Segment Start: Records provided

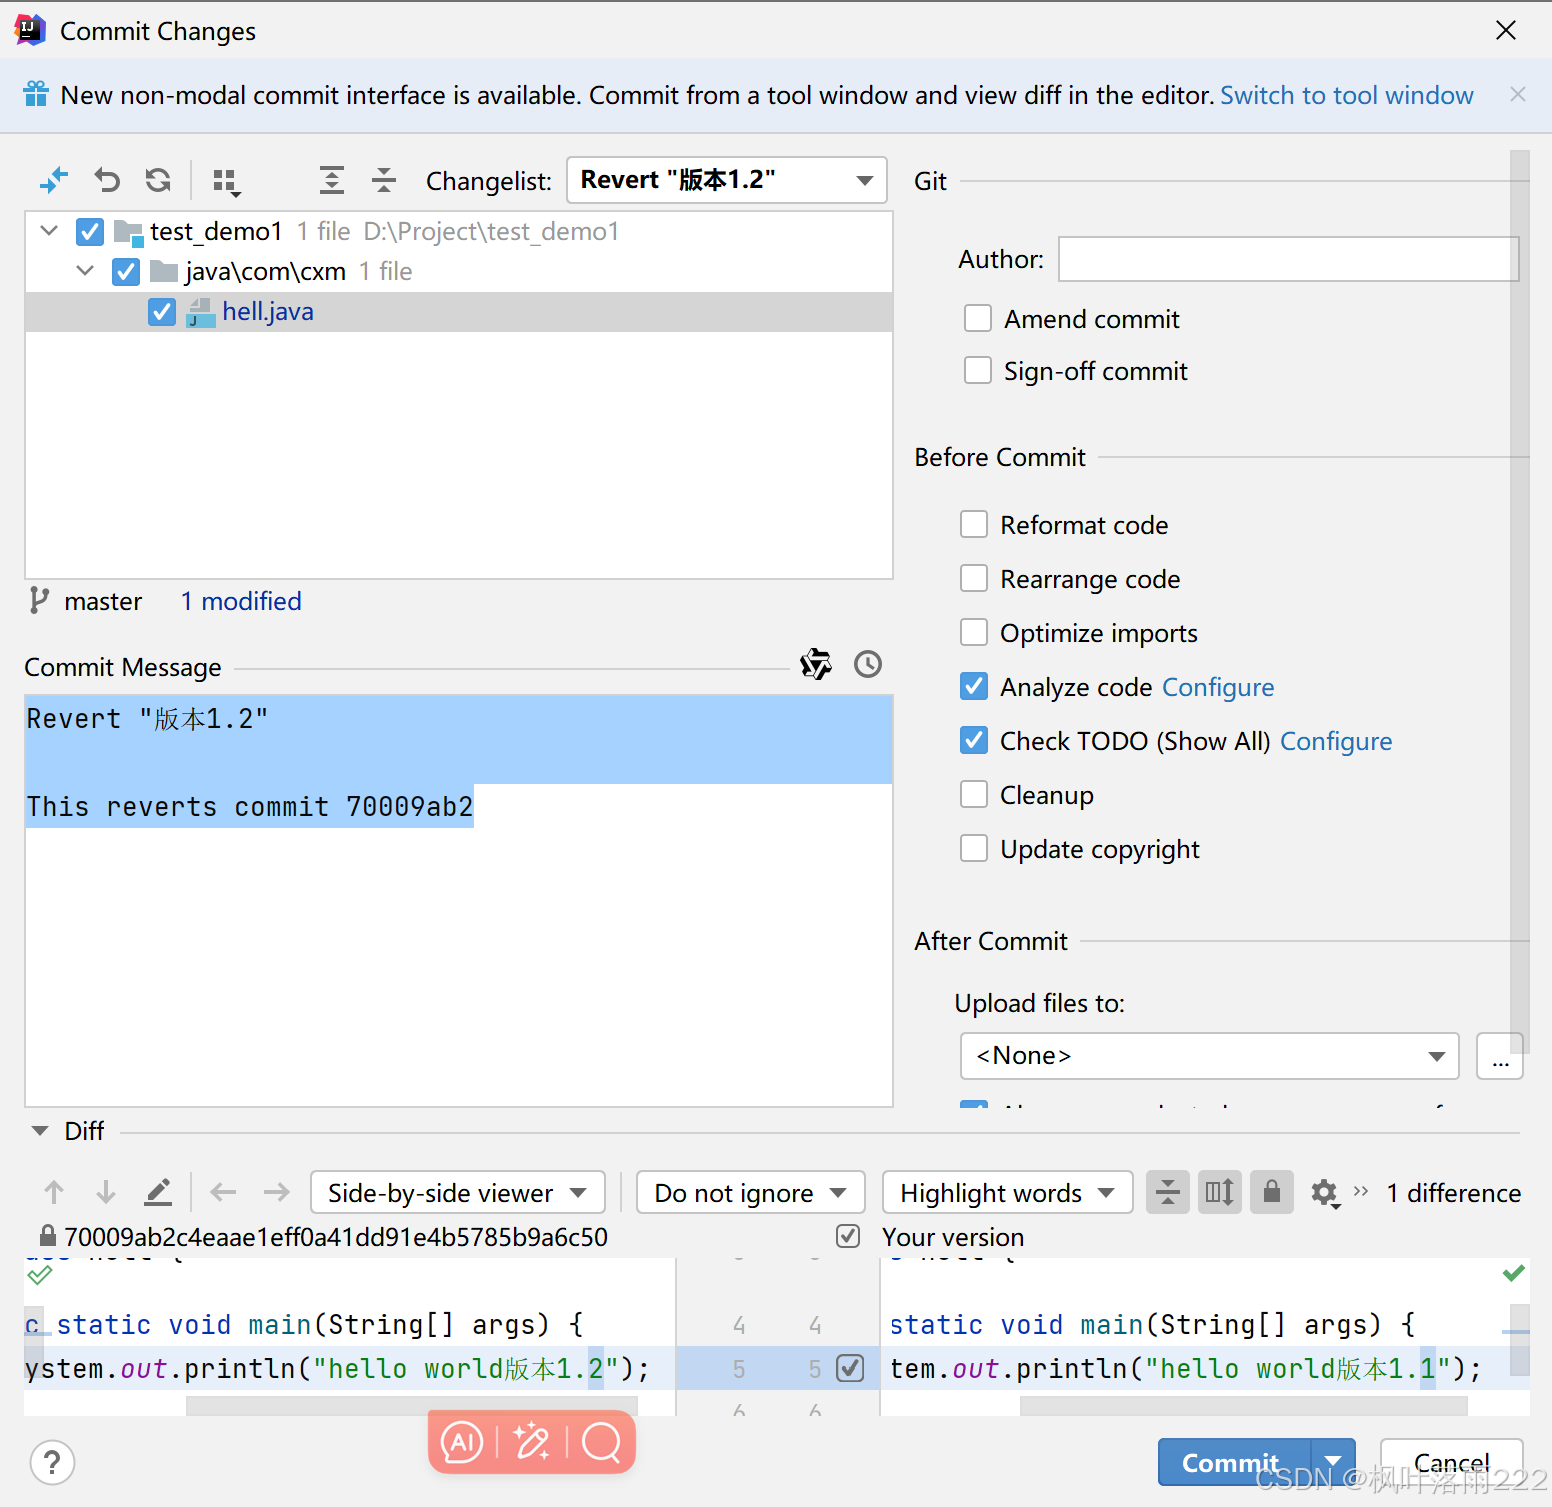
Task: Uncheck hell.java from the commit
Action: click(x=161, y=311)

Segment End: Records provided
Segment Start: Records provided

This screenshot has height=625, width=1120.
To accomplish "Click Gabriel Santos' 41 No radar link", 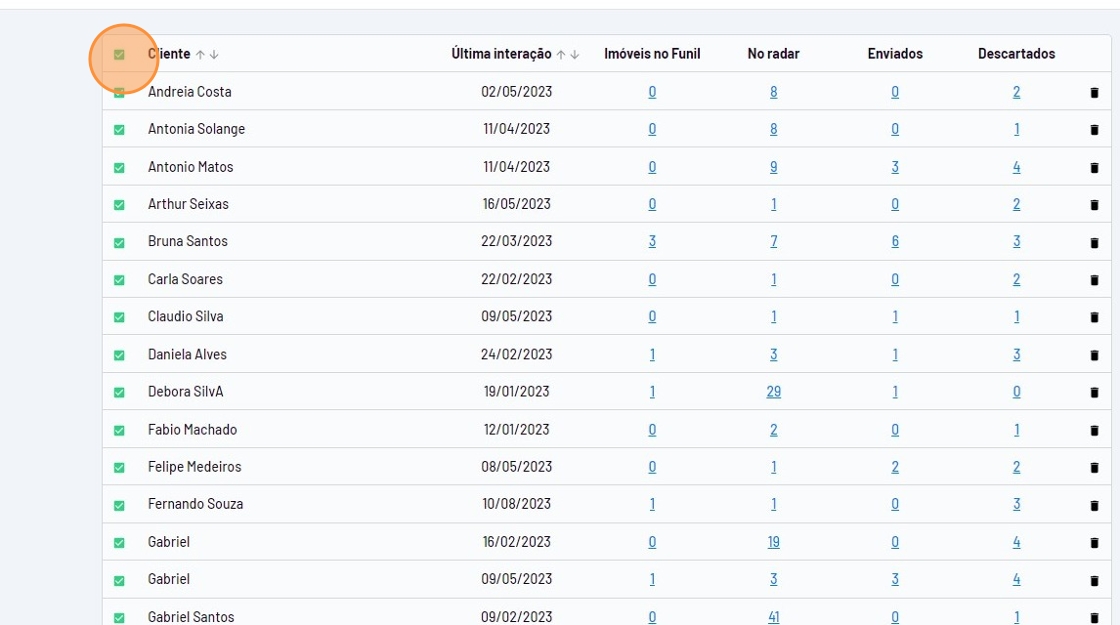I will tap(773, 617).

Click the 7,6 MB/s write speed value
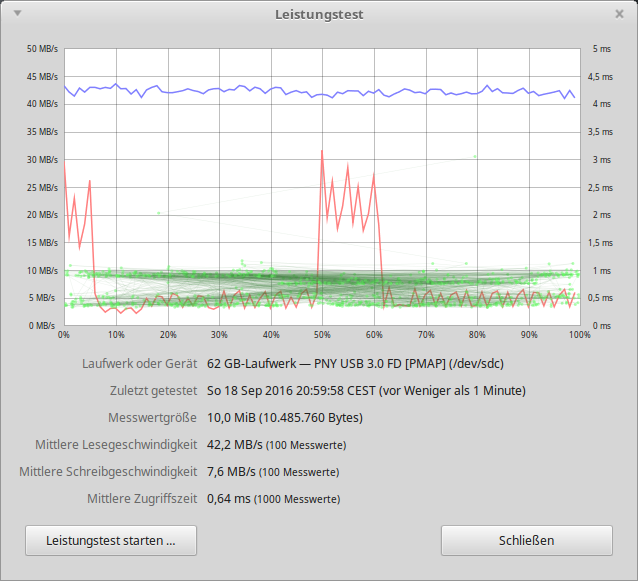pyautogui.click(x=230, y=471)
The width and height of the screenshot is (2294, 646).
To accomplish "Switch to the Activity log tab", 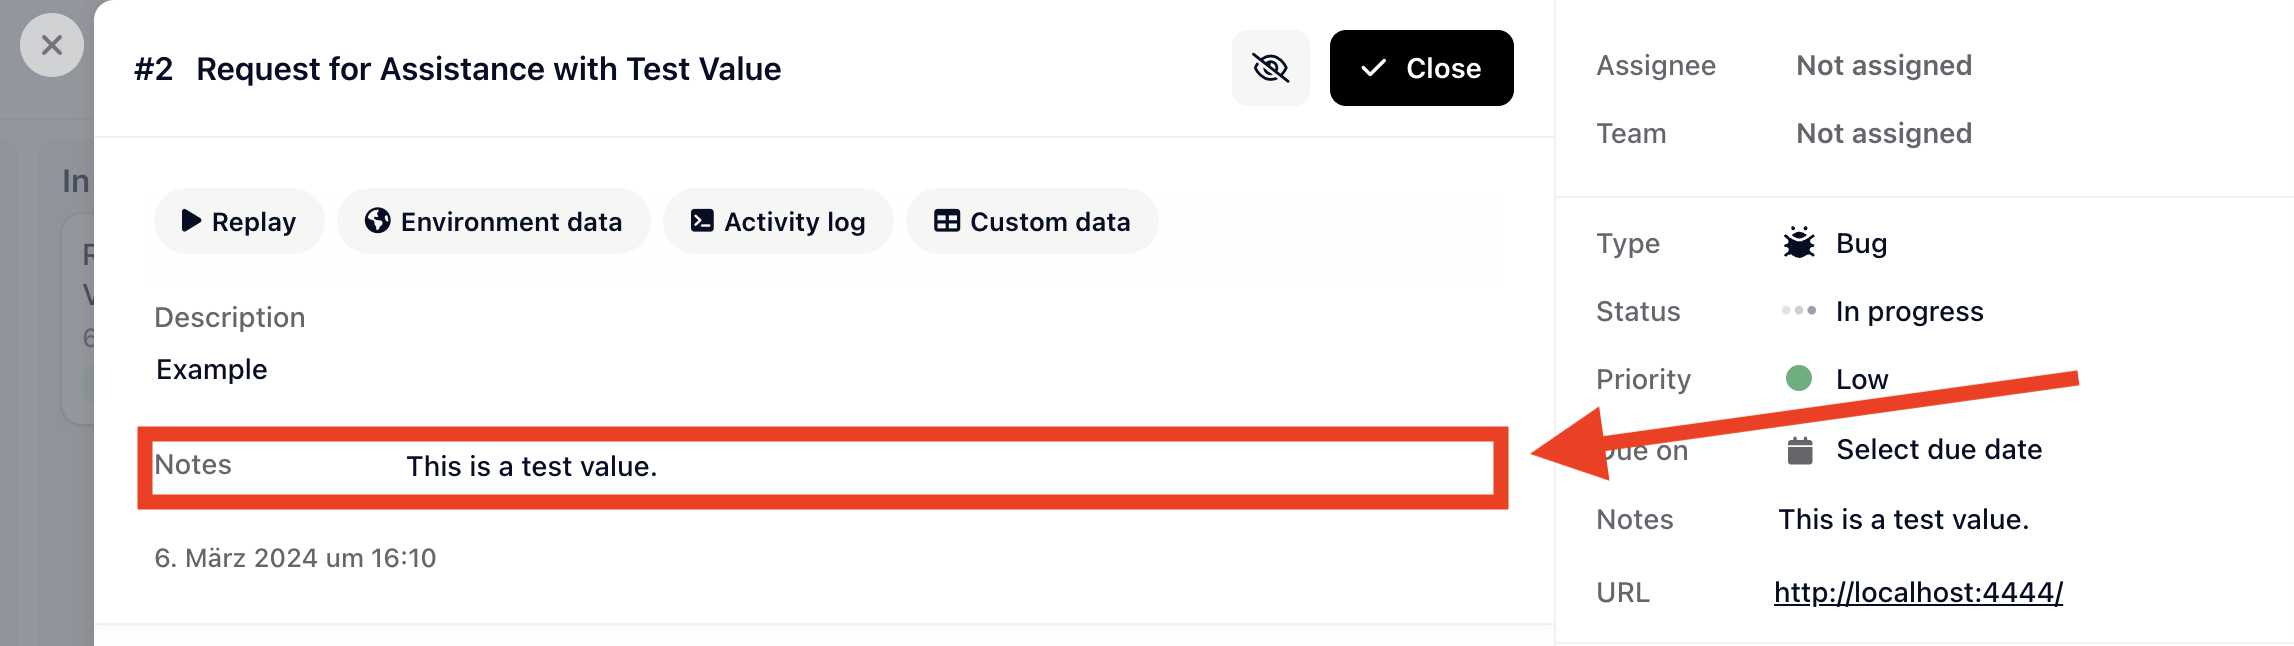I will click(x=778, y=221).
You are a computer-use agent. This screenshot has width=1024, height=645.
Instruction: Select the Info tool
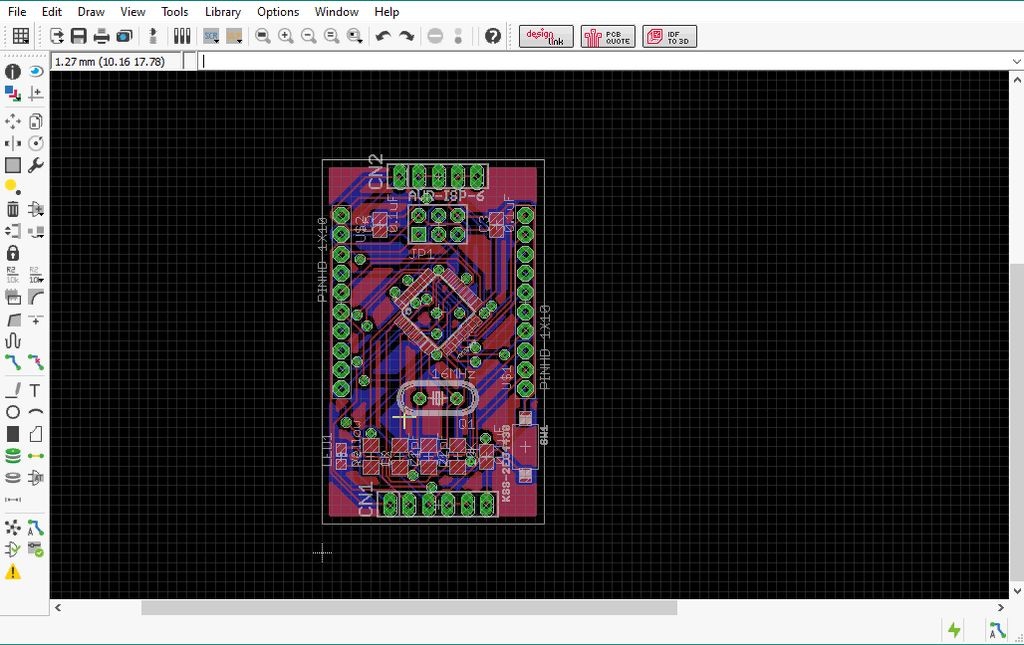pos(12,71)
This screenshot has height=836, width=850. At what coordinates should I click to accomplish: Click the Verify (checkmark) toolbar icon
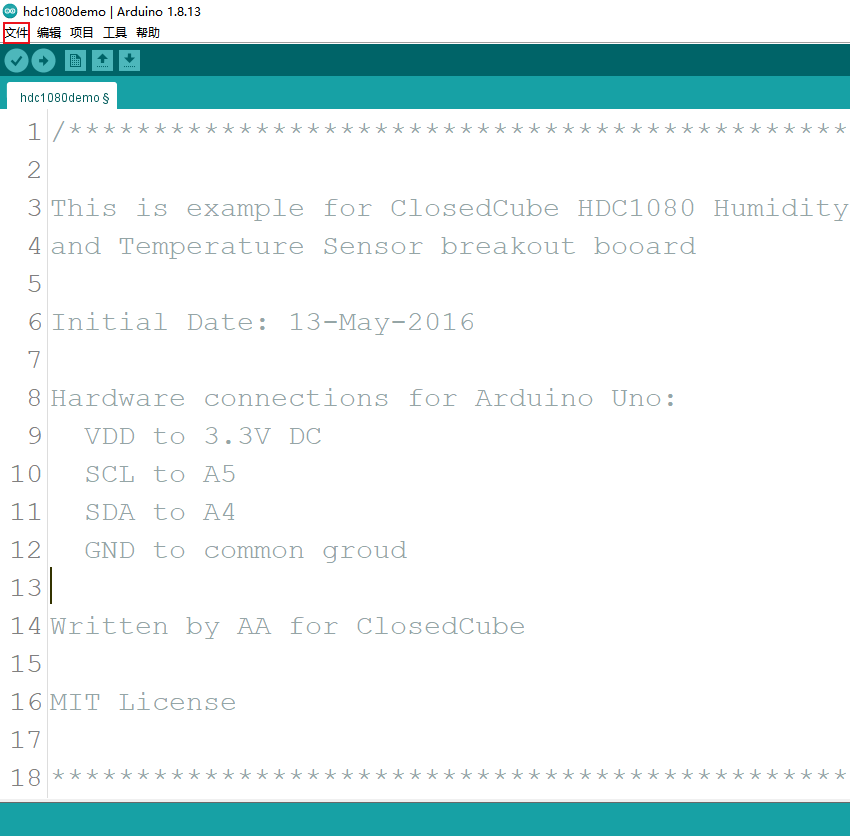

Segment End: Records provided

Goal of the exercise: Give the count, and only the count, of lines in these records that hold the string "screenshot".

Response to this exercise: 4